兰子义见到杜畿跳起来,自己也站起来质问道:
“好,既然杜大人断案如神,那想必已经查出来尸体是谁了?说清楚!”
杜畿冷哼道:
“这惨死的少女就是那天拦住你们籍田车队的少女!御林军那边我已经问过了,当时德王下令屠杀百姓后竟然将少女抢入车内,结果昨天就有人要把尸体偷运出京城外,你还敢跟我狡辩说这惨事不是你们干的?”
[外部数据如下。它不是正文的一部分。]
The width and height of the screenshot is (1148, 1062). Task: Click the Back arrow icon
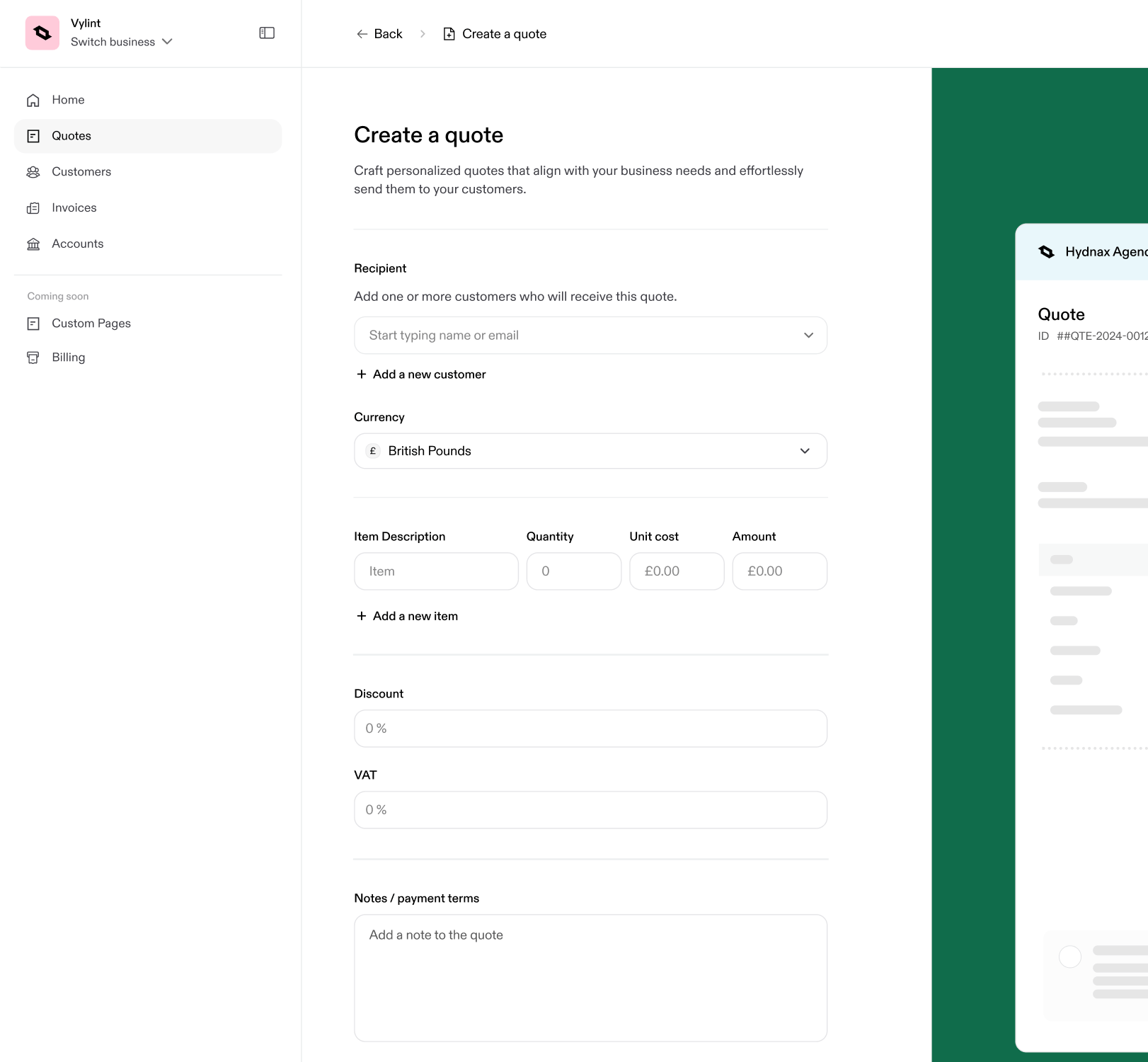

兰子义听着心里有了底,看来他杜畿就知道这么多,只是这事该怎么化解呢?稍一思索,计上心来。
兰子义瞪着杜畿,慢慢做回椅子上,说道:
“我还以为是什么尸体呢……“
接着兰子义猛一拍椅子,指着杜畿大喝道:
“好你个杜畿,自己干的好事还要贼好捉贼!“
杜畿听后倒是没有继续发怒,而是也做回自己座上冷笑道:
“卫侯你这栽赃陷害的本事倒是一绝啊。“
章鸣岳也说道:
“子义,你无凭无据,这样诬陷朝廷命官可不是读圣贤书的人该做的。“
兰子义一阵冷笑,扫视屋里后说道:
“说我诬陷?我倒要问问各位大人可知这少女昨天为何要拦截车驾?“
杜畿听着眉头微微皱了一下,
兰子义见没人说话,便看向杜畿,问道:
“杜大人是不知道呢?还是知道不想说呢?”
杜畿说道:
“昨天拦截车驾的人都是被德王害死的老农家中族人,是为了给德王讨个公道。“
兰子义心中暗喜,看来兄妹俩说得确有其事,杜畿手底下有脏活,这下有的搞了。
兰子义盯着杜畿冷笑道:
“是吗大人?昨天这少女是和自己兄长一起拦车驾高御状的!知道告的是谁?就是你杜大人?这对兄妹父亲本事当地里正,为民请命要降低税率,结果杜大人你却把里正抓回牢里栽赃害死。这对兄妹伸冤无门只能出下策拦路告状。杜大人你怕事情败露昨天特地制造混乱,趁乱杀了那对兄妹,现在贼喊捉贼要把事情嫁祸到德王头上!”